* _GIVEN DATA_
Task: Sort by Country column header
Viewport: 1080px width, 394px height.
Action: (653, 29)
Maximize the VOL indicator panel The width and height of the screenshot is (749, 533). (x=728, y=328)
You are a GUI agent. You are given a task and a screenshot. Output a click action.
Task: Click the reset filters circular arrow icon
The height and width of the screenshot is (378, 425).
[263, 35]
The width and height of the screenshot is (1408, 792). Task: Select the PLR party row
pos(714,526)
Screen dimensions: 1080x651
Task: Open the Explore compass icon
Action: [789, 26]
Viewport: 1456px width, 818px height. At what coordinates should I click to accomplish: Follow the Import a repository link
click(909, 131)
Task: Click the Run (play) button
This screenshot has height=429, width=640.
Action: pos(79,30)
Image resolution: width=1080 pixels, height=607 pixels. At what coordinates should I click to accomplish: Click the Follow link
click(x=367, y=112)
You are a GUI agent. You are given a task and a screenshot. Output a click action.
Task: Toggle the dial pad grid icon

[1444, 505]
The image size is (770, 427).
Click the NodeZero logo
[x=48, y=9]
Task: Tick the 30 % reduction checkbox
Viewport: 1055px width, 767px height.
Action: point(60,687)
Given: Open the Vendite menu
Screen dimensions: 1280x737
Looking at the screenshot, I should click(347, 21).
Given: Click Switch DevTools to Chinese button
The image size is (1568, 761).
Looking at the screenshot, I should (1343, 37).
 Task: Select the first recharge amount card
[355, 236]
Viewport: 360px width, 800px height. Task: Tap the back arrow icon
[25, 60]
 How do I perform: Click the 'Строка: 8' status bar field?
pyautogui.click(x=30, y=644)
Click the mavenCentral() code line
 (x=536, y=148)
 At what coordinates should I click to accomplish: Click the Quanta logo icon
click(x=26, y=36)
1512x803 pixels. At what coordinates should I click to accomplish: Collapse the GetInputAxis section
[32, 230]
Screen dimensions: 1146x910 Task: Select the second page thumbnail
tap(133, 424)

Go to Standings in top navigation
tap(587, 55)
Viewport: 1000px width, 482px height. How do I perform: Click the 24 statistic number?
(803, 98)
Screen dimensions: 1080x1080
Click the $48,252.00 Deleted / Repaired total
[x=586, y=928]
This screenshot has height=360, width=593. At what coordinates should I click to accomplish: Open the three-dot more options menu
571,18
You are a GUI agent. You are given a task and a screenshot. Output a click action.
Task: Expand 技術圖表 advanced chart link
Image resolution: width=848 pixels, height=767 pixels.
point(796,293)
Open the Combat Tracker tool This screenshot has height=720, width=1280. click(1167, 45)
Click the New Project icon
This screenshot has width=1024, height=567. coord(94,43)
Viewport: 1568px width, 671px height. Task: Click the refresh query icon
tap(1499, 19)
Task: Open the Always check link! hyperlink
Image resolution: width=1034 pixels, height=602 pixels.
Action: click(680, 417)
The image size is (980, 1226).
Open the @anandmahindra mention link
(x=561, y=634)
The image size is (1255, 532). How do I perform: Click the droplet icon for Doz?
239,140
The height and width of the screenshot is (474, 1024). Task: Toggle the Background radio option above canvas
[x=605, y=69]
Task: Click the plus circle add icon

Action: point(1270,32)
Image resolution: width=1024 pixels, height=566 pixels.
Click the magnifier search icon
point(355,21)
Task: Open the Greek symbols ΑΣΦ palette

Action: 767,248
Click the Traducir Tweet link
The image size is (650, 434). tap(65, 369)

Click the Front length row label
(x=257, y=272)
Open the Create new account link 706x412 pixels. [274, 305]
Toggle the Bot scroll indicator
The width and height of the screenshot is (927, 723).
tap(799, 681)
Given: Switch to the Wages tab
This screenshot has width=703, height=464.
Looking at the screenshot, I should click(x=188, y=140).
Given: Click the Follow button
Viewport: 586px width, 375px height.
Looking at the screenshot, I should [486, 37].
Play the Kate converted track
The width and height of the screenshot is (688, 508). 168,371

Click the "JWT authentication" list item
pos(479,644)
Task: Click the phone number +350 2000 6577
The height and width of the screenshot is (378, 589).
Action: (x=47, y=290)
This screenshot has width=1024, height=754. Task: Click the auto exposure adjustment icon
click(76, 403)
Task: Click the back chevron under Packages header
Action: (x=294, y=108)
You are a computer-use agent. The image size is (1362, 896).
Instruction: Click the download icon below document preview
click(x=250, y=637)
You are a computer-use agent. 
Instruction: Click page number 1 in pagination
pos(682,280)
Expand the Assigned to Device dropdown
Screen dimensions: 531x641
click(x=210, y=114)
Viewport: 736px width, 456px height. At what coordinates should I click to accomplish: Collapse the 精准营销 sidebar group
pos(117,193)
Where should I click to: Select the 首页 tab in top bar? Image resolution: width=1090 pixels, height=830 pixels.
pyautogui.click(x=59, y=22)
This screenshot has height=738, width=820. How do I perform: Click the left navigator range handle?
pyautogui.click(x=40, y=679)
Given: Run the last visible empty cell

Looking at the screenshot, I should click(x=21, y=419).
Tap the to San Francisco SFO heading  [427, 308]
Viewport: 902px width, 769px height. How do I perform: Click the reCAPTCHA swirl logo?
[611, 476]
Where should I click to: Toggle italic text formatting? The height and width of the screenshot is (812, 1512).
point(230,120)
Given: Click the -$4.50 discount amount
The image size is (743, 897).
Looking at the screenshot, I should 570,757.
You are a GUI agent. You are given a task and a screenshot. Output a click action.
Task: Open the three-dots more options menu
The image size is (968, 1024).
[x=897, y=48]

* _GOAL OF THE EXERCISE_
Convert the listing lines from the one containing "This screenshot has width=1024, height=754." through the one containing "Looking at the screenshot, I should 570,757.", inclusive, into a Markdown table with the columns Row and Line, numbering each line and omitting blank lines.

* _TASK OUTPUT_
| Row | Line |
|---|---|
| 1 | This screenshot has width=1024, height=754. Task: Click the auto exposure adjustment icon |
| 2 | click(76, 403) |
| 3 | Task: Click the back chevron under Packages header |
| 4 | Action: (x=294, y=108) |
| 5 | You are a computer-use agent. The image size is (1362, 896). |
| 6 | Instruction: Click the download icon below document preview |
| 7 | click(x=250, y=637) |
| 8 | You are a computer-use agent.  |
| 9 | Instruction: Click page number 1 in pagination |
| 10 | pos(682,280) |
| 11 | Expand the Assigned to Device dropdown |
| 12 | Screen dimensions: 531x641 |
| 13 | click(x=210, y=114) |
| 14 | Viewport: 736px width, 456px height. At what coordinates should I click to accomplish: Collapse the 精准营销 sidebar group |
| 15 | pos(117,193) |
| 16 | Where should I click to: Select the 首页 tab in top bar? Image resolution: width=1090 pixels, height=830 pixels. |
| 17 | pyautogui.click(x=59, y=22) |
| 18 | This screenshot has height=738, width=820. How do I perform: Click the left navigator range handle? |
| 19 | pyautogui.click(x=40, y=679) |
| 20 | Given: Run the last visible empty cell |
| 21 | Looking at the screenshot, I should click(x=21, y=419). |
| 22 | Tap the to San Francisco SFO heading  [427, 308] |
| 23 | Viewport: 902px width, 769px height. How do I perform: Click the reCAPTCHA swirl logo? |
| 24 | [611, 476] |
| 25 | Where should I click to: Toggle italic text formatting? The height and width of the screenshot is (812, 1512). |
| 26 | point(230,120) |
| 27 | Given: Click the -$4.50 discount amount |
| 28 | The image size is (743, 897). |
| 29 | Looking at the screenshot, I should 570,757. |